-------- EXTRACT TO READ

# work in Australia



## hawarisido (Feb 13, 2014)

Hello my friends
I'm Sido from America and in the past I lived in Australia and I want to back it to work
I want a job there.
I want the names of the companies for working out
please.


----------



## Engaus (Nov 7, 2013)

No one can give you names of companies. You have to look for jobs on employment websites like seek etc. 

But before doing that go into the immi website and see if you qualify for a visa


----------



## Joe_Black (Feb 13, 2014)

Yeah, "seek" is a good suggestion, you can also try:

- Jobs, Employment & Careers @ MyCareer 
- Job Search, Upload your Resume, Find employment - CareerOne

I have a few friends who found job thanks to these two websites, so good luck, hope you will find a proper job soon.


----------



## fabio79 (Jan 3, 2014)

Hope you don't need an IELTS test


----------



## gd_ait (Jan 20, 2014)

All the best Sido.


----------



## emilsandstrom (Mar 9, 2014)

Hello! I would recommend you to have a look at gumtree, indeed and other similar website. The you might find what you are looking for.


----------



## fabrizio (Mar 21, 2014)

----------------

**EXERCISE TASKS**
A. From the forum thread on working in Australia, copy the passage from "## Joe_Black (Feb" to "proper job soon.".
B. In two sentences, summarize the forum thread on working in Australia.

-------- DATASET EXTRACT

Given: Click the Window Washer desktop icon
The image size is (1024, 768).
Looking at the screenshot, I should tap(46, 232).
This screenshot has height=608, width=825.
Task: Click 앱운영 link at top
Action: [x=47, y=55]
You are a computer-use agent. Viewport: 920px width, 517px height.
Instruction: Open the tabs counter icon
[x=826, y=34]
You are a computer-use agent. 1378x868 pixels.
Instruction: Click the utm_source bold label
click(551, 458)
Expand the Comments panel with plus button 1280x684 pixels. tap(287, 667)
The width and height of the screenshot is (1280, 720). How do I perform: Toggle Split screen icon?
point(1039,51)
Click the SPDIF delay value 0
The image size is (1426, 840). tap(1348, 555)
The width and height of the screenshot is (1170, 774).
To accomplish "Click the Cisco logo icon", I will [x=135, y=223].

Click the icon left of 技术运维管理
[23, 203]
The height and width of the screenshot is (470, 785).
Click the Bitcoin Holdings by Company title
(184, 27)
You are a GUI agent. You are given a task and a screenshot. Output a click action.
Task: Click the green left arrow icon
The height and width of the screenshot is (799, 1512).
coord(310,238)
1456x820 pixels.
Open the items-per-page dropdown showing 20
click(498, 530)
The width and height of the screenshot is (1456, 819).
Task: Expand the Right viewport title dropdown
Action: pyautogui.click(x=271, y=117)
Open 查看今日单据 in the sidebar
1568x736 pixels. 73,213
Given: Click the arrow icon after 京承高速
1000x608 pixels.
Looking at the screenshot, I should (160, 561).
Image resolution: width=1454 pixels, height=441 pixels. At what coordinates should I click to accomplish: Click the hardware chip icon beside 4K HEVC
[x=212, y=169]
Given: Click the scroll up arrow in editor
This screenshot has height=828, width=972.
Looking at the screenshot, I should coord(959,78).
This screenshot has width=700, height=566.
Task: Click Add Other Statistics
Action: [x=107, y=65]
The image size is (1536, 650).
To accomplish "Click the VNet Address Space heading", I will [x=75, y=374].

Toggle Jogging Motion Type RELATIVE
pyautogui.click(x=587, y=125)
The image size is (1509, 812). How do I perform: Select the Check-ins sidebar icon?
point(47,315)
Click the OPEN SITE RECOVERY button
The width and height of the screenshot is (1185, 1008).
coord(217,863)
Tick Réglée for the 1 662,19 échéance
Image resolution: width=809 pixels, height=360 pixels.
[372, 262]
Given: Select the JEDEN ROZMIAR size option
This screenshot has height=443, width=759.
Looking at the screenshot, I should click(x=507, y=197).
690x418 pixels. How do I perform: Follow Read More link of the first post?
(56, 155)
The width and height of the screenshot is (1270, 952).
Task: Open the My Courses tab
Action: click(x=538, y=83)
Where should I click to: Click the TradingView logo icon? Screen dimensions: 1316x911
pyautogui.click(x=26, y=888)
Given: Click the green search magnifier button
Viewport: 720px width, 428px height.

----------------

**ANSWERS TO THE EXERCISES**
A.
## Joe_Black (Feb 13, 2014)

Yeah, "seek" is a good suggestion, you can also try:

- Jobs, Employment & Careers @ MyCareer 
- Job Search, Upload your Resume, Find employment - CareerOne

I have a few friends who found job thanks to these two websites, so good luck, hope you will find a proper job soon.

B. Sido, who is from America and once lived in Australia, wants to return there for work and asks for the names of companies to apply to. Replies say no one can supply company names and advise checking visa eligibility on the immi website before searching job sites such as seek, MyCareer, CareerOne, gumtree and indeed.